LINC00667 promotes the proliferation, migration, and pathological angiogenesis in non-small cell lung cancer through stabilizing VEGFA by EIF4A3.

To better treat patients with non-small cell lung cancer (NSCLC), the investigations on novel molecules affecting NSCLC progression are of vital importance. Long noncoding RNAs (lncRNAs) are identified as pivotal regulators that can affect the cellular activities of carcinomas. Long intergenic non-protein coding RNA 667 (LINC00667) is a newly found lncRNA, and its expression pattern and potent mechanisms are still obscure in NSCLC. Our study was the first to illustrate that LINC00667 was upregulated in NSCLC and LINC00667 silence refrained the proliferation, migration, and angiogenesis of NSCLC cells in vitro. In addition, vascular endothelial growth factor A (VEGFA) was modulated by LINC00667 at posttranscriptional level.
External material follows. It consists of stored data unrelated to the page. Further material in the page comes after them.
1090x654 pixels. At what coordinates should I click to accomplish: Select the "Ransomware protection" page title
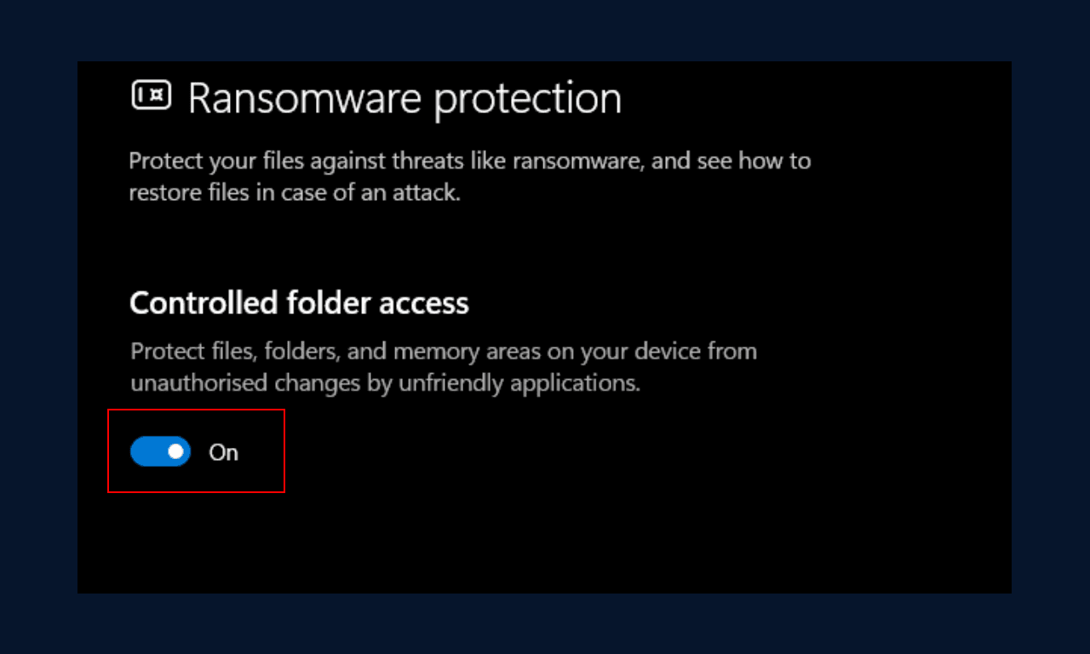pyautogui.click(x=404, y=99)
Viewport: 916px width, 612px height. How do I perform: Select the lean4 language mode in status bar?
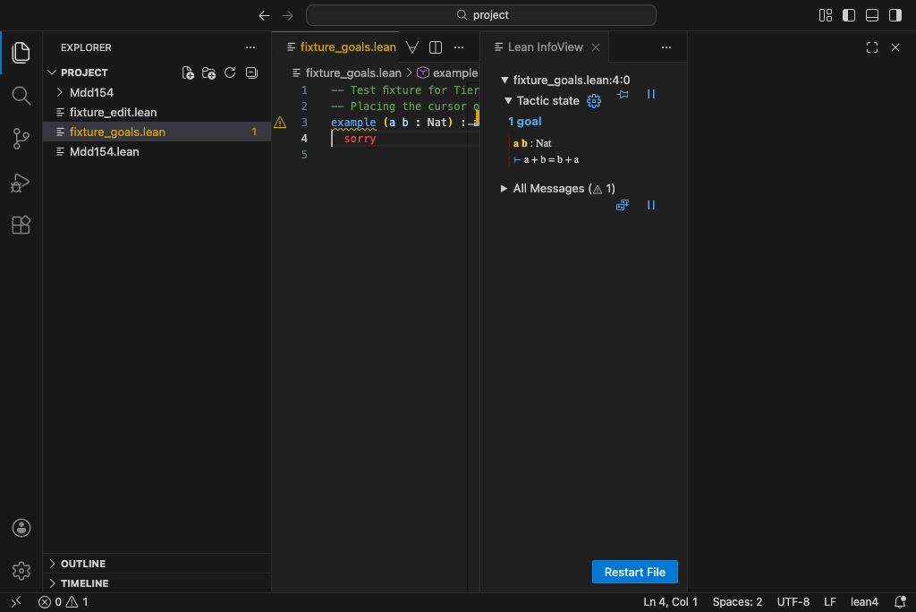click(864, 601)
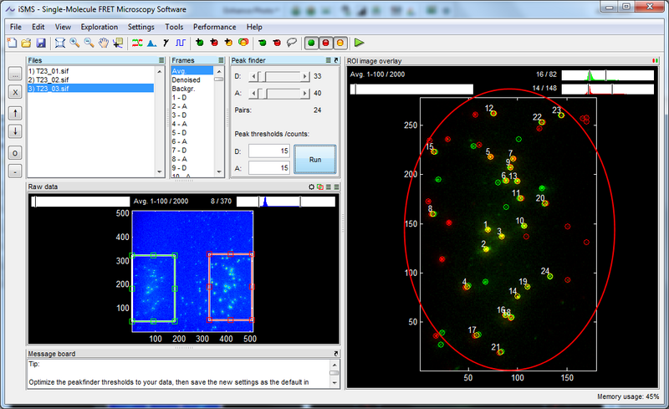The width and height of the screenshot is (669, 409).
Task: Open the Performance menu
Action: click(x=214, y=27)
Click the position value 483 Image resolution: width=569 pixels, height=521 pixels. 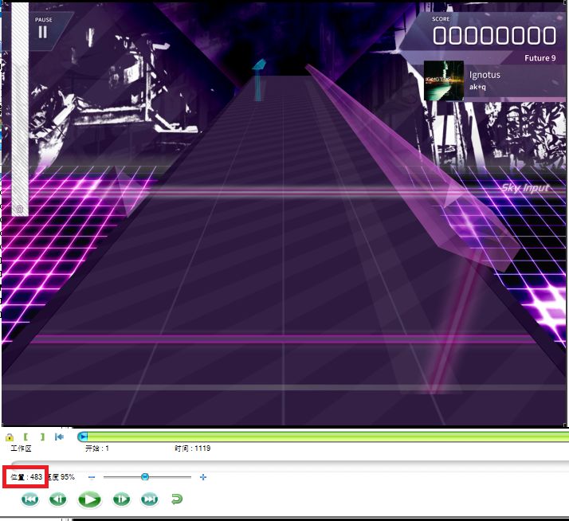(36, 477)
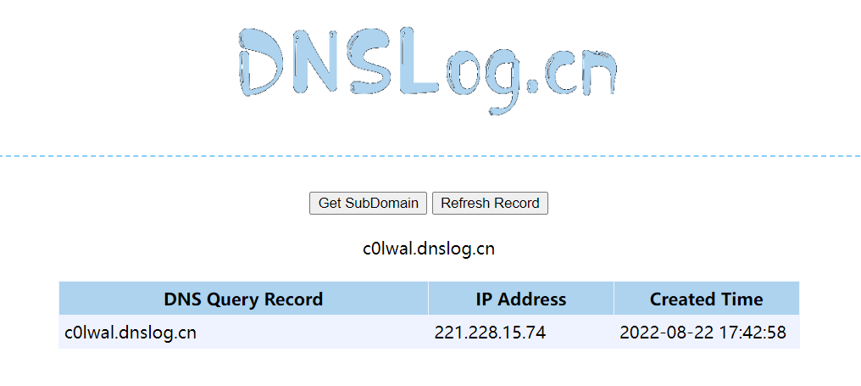The image size is (861, 386).
Task: Click the Created Time column header
Action: [706, 299]
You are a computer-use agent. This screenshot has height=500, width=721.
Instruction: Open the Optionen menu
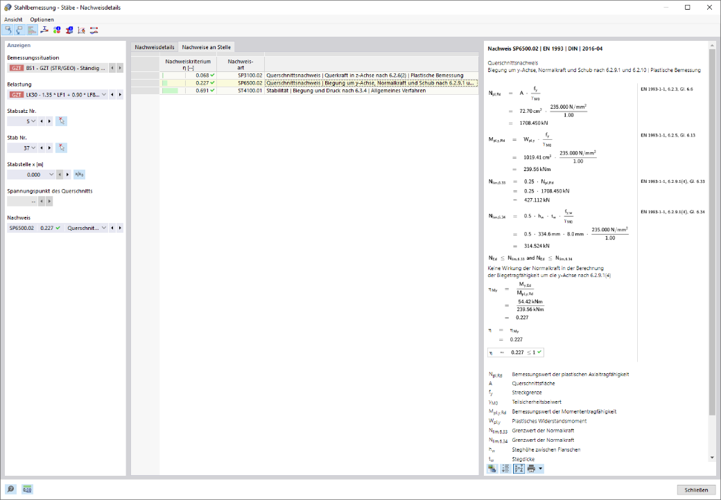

Furthermore, mechanism experiments depicted that LINC00667 recruited eukaryotic translation initiation factor 4A3 (EIF4A3) to stabilize VEGFA messenger RNA. Eventually, rescue assays implied that LINC00667 modulated NSCLC progression via EIF4A3-stabilized VEGFA. Jointly, these findings hinted that LINC00667 was a tumor promoter in NSCLC, providing guidance for the exploration on NSCLC treatment.